Town of Brunson v. Youmans

56 S.E. 651 | S.C. | 1907

February 13, 1907. The opinion of the Court was delivered by The judgment of the Circuit Court should be affirmed for these reasons:

1. It is well settled that this Court will not consider a matter sought to be reviewed which appears nowhere in the record, except in the exceptions. Lites v. Addison,27 S.C. 229; State v. Levelle, 36 S.C. 601,15 S.E., 380; Ragsdale v. Southern Ry., 72 S.C. 125,51 S.E., 540; Chitty v. Ry. Co., 62 S.C. 527, 531, 532,40 S.E., 944. *129

We find nowhere in the case, outside the exceptions, that the intendant refused to allow testimony as to the condition of other lots in which hogs were kept in the town of Brunson.

2. But assuming that such testimony was excluded, there was no reversible error of law. The law in this State is that an ordinance cannot be set aside by a Court for mere unreasonableness, since questions as to the wisdom and expediency of a regulation rest with the law-making power. Whether a particular regulation lies within the power of a municipality is a judicial question, but whether a regulation within the power of a municipality is unreasonable, is not a judicial question. In considering the validity of an ordinance, the real question, therefore, is whether the municipality had power to pass it, whether it violates some constitutional principle, State or Federal. Hence the rule in State and Federal Courts that an ordinance may be declared invalid when it is so unreasonable and oppressive in its operations as to warrant an inference that it violates some right guaranteed by the Constitution. Darlington v. Ward, 48 S.C. 582, 26 S.E., 906; State v. Earle,66 S.C. 303.

We are unable to see how testimony which was only designed to show the condition of other lots than that of defendant could be a material circumstance in determining whether the town of Brunson had the power under statute and constitutional law to forbid the keeping of hogs within the corporate limits within one hundred and twenty-five yards of a dwelling house in which persons live, and provide punishment therefor. Whether such particular lots were large or small, low or high, sand or clay, drained or undrained, wooded or cleared, cultivated or uncultivated, clean or unclean, would constitute no test of the power of the municipality to pass the ordinance in question.

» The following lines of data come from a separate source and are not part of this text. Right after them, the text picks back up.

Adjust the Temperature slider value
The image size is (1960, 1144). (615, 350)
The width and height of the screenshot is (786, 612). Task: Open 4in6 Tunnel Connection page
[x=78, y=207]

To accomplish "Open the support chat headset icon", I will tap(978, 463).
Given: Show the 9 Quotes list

In Darlington v.Ward, supra, a conviction under an ordinance of the town of Darlington, making it unlawful to keep any hog within the town, was sustained and the ordinance declared to be *130 within the power of the municipality, notwithstanding the defendant kept a single hog in a two acre lot kept clean.

If the object of the testimony was to show inequality and discrimination by proving that others in the town kept hogs therein and were not prosecuted, that would merely go to show neglect of duty on the part of officials and not inequality or discrimination in the ordinance.

3. We do not regard the ordinance invalid under any of the objections raised in the exceptions.

The judgment of the Circuit Court is, therefore, affirmed.

MR. CHIEF JUSTICE POPE did not sit in this case.